Nach Bund-Länder-Treffen zur Migration: Faeser will Asylverfahren in Drittstaaten weiter prüfen – Kritik von Wagenknecht bis Pro Asyl

Die Bundesinnenministerin will Asylverfahren in Drittstaaten weiter prüfen lassen, aber nicht prioritär. Sachsens CDU-Innenminister sieht bei der SPD dennoch Anzeichen für eine restriktivere Asylpolitik.

Nach dem Bund-Länder-Gipfel hat Bundesinnenministerin Nancy Faeser (SPD) eine „umfassende und ergebnisoffene Prüfung“ der Auslagerung von Asylverfahren in Drittstaaten zugesichert. „Kooperationen mit Drittstaaten können ein weiterer Baustein der Migrationspolitik sein“, erklärte Faeser am Freitag in Berlin. Sie könnten „aber ganz anders als das EU-Asylsystem keinen großen Effekt haben zur Begrenzung von Flüchtlingszahlen“. Dies zeigten „die bisherigen Erfahrungen Italiens und Großbritanniens“.

Deshalb habe für sie die „schnellstmögliche Umsetzung“ der vereinbarten Reform des europäischen Asylsystems „weiter höchste Priorität“, betonte Faeser. „Damit sorgen wir für Begrenzung, Kontrolle, für einen starken Schutz der EU-Außengrenzen und eine gerechtere Verteilung innerhalb Europas.“ Dies sei aus ihrer Sicht „der Schlüssel zur Begrenzung irregulärer Migration“.

Experten skeptisch bei Asylverfahren in Drittstaaten

Bundeskanzler Olaf Scholz (SPD) hatte den Ländern bei dem gemeinsamen Spitzentreffen am Donnerstag zugesichert, die Auslagerung von Asylverfahren in Drittstaaten weiter prüfen zu lassen und bis Dezember Ergebnisse mitzuteilen. Vor allem unionsgeführte Länder hatten bei dem Treffen bereits „konkrete Modelle“ für ausgelagerte Verfahren gefordert.

In einem Datensatz enthaltene Einträge>
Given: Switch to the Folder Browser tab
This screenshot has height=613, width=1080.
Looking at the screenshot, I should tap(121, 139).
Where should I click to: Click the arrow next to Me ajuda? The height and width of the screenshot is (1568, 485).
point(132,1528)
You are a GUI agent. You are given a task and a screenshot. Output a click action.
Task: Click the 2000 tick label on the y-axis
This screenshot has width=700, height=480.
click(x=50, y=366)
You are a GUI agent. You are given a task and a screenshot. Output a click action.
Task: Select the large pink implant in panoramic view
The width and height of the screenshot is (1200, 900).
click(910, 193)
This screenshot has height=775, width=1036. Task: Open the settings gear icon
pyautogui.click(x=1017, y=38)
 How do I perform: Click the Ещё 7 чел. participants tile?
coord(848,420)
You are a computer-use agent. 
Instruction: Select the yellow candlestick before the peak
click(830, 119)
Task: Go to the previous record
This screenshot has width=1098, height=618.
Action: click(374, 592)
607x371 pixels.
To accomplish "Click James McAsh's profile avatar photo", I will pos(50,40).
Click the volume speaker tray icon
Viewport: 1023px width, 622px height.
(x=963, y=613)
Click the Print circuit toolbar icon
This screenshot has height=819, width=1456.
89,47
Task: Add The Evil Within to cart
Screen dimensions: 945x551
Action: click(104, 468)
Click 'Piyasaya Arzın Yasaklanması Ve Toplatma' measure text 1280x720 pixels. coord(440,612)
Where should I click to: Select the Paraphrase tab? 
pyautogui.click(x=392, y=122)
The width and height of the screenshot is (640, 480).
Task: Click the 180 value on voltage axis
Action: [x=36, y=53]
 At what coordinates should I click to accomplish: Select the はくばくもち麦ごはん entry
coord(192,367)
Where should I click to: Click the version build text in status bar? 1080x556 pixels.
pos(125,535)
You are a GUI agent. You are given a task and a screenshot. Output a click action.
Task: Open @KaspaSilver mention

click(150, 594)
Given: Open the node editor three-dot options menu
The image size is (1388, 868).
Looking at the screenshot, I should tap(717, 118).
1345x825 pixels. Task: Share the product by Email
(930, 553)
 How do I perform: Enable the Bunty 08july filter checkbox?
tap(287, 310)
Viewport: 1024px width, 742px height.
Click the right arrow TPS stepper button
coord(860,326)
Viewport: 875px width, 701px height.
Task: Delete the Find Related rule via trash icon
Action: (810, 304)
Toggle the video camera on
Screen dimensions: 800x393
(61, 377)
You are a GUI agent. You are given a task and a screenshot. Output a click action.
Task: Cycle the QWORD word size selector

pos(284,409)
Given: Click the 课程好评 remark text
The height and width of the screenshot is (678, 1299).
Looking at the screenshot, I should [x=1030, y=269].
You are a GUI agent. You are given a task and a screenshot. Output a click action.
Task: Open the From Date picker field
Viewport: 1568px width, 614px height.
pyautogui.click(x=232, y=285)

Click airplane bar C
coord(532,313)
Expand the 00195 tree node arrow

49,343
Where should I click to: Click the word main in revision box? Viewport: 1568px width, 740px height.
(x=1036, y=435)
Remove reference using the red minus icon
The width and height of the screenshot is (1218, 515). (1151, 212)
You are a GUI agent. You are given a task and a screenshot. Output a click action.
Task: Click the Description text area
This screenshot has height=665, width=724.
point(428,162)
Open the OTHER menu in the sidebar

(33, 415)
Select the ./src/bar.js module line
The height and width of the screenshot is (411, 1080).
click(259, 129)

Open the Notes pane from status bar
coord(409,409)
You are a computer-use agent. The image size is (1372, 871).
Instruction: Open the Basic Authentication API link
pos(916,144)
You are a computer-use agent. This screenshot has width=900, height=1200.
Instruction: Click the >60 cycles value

Aufgabenstellung>
Fassen Sie den Absatz des Übungstexts, der mit „Nach dem Bund-Länder-Gipfel“ beginnt, als kurze Liste zusammen und bewahren Sie dabei seine wesentlichen Aussagen.

Gelöste Aufgabe>
- Bundesinnenministerin Nancy Faeser (SPD) sagt nach dem Bund-Länder-Gipfel eine umfassende und ergebnisoffene Prüfung der Auslagerung von Asylverfahren in Drittstaaten zu.
- Am Freitag erklärt sie in Berlin, Kooperationen mit Drittstaaten könnten ein weiterer Baustein der Migrationspolitik sein.
- Anders als das EU-Asylsystem könnten sie aber keinen großen Effekt auf die Begrenzung von Flüchtlingszahlen haben.
- Das zeigen laut Faeser die bisherigen Erfahrungen Italiens und Großbritanniens.